The big winner in Operation Epic Fury — which, before the ceasefire, just about decimated (in the literal sense) the Islamic Republic’s military and civilian leadership, blockaded its ports, and virtually destroyed its navy and air force — is China.
China? Sure, just ask the mainstream media, where “China is winning the Iran War” is the new king of press narratives. It’s just that a Monday report in the New York Times reveals, perhaps inadvertently, that the king sits on a throne of lies.
Before we get to the Times story, let’s look at The Narrative™ the press basically steeps your friends and neighbors in.
If you want to know what the establishment thinks about foreign affairs, just read Foreign Affairs. Here’s the establishment-think, courtesy of Andrew P. Miller and Michael Clark: “The Iran War Is a Win for China.”
The Guardian: “Who can claim victory if Iran ceasefire holds? An early winner is China.“
Axios: “Behind the Curtain: China wins by watching.”
The Associated Press tied the war to climate change because, of course, it did: “Iran war’s global energy crisis sharpens China’s advantage in clean tech.”
I suppose it’s no surprise that Germany’s mainstream Deutsche Welle peddles the same garbage: “Why China is winning the Iran war.” And India’s Times Now went with “Why China May Be the Quiet Winner of the Iran War.”

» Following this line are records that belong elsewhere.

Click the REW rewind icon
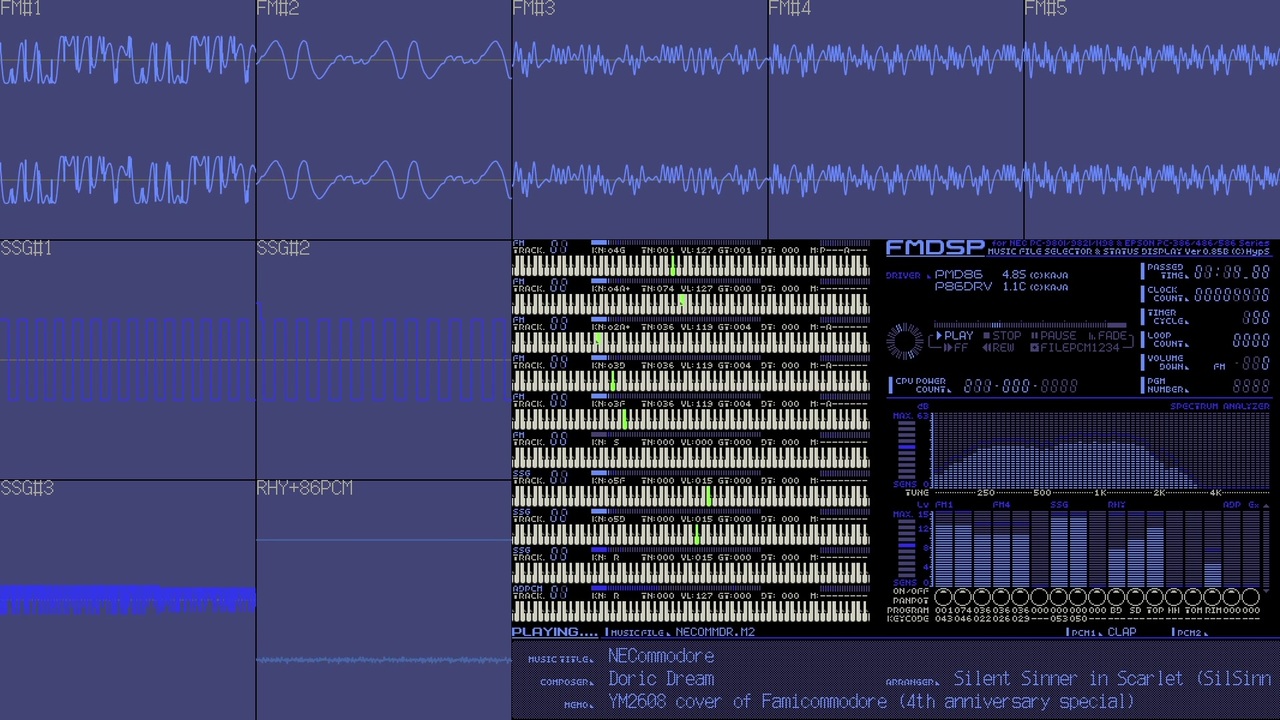 tap(998, 348)
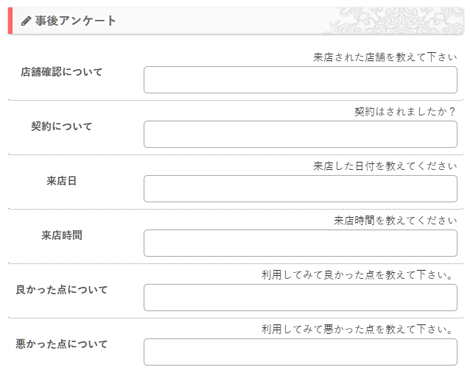Click the 店舗確認について label
Screen dimensions: 470x370
pyautogui.click(x=61, y=72)
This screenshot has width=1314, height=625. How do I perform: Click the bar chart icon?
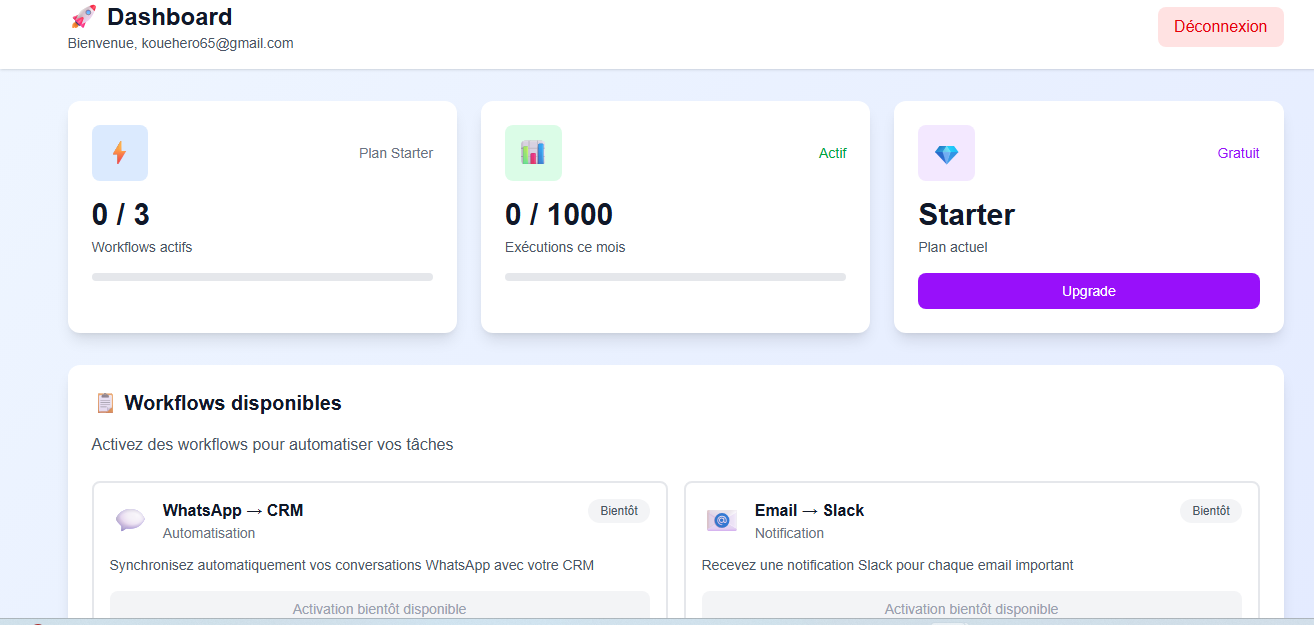pos(532,153)
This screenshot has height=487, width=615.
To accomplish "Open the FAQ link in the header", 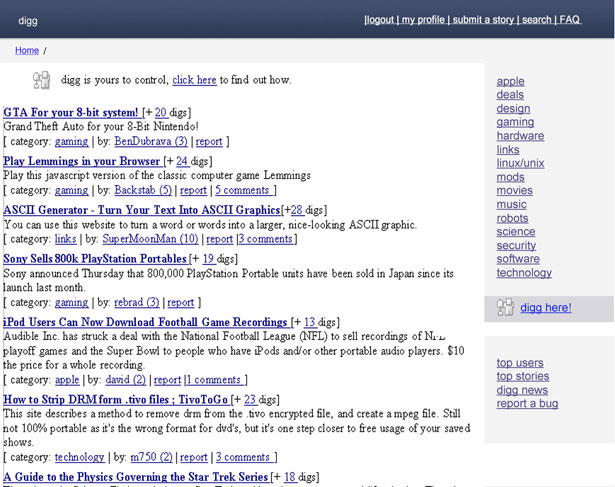I will tap(569, 19).
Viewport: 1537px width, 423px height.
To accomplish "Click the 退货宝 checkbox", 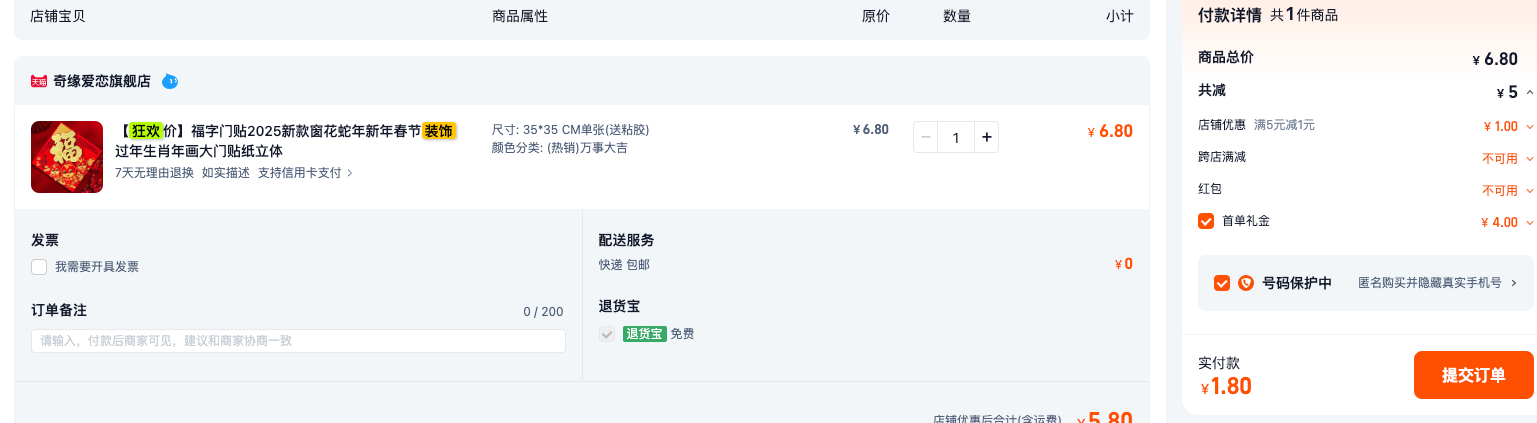I will 607,334.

Al Jazeera’s Erin Hale* played up the cultural angle: “How China is gaining from Iran war by showing it is different from U.S.” Well, yes, China is different from the U.S. Beijing is happy to tolerate Tehran’s murderous regime in exchange for discounted oil, and we aren’t. But I digress.
And I could go on, but at this point, I can almost hear you wishing me to get on with it.
*Why in the actual hell would a Western woman work for an Islamic propaganda outfit like Al Jazeera? Never mind, don’t answer that — I already know.
Wow, that’s all pretty bad, huh? China must be winning so hard that they’re getting tired of all the winning over there.
Yeah, no.
Pundits can spin the truth with all the fancy analysis, but the numbers tell a different story.
Reporting from Beijing, the NYT’s Keith Bradsher notes that “rising oil and natural gas prices from the war in Iran are beginning to weigh on the Chinese economy, further slowing already anemic consumer spending and hurting critical export sectors.”
Car sales fell in March and “plunged” in April, according to Bradsher, and in one underreported story, “thousands of toy factory workers protested last week after their employer collapsed under rising plastic costs and ongoing tariffs in the United States.”
More:
For many weeks, China had appeared to weather the fallout from the war, a view reinforced by fairly strong economic data through March. But with the war in its ninth week with no clear end, cracks are beginning to show.
“The economy is decelerating,” said Alicia García-Herrero, chief economist for Asia Pacific at Natixis, a French financial firm. China may struggle to meet this year’s growth target of 4.5 percent or more, she added.
The funny part is that NYT editors kept Brasher’s report to a bare minimum — just 222 words, by my count — lest readers notice that China is hurting.
Sure, nobody likes paying four bucks for gas, although $5 gas under Joe Biden would be $5.75 in today’s dollars. But as Robin Brooks noted this weekend on Substack, “the current physical shortage of oil was entirely predictable and got priced long ago.”
In other words, things are about as bad as they’re going to get (knock on wood), and as things are, China is hurting far more than the U.S.
Meanwhile, Trump holds the ultimate trump card (sorry): the unrealized threat to destroy the Islamic Republic’s domestic electrical and energy export infrastructure. I mean, if the regime really wants to operate as 7th-century theocrats, that would do the trick. And the men and women of CENTCOM — not to forget the IDF — are just rarin’ to go.
But somehow, rest assured, that means China is winning.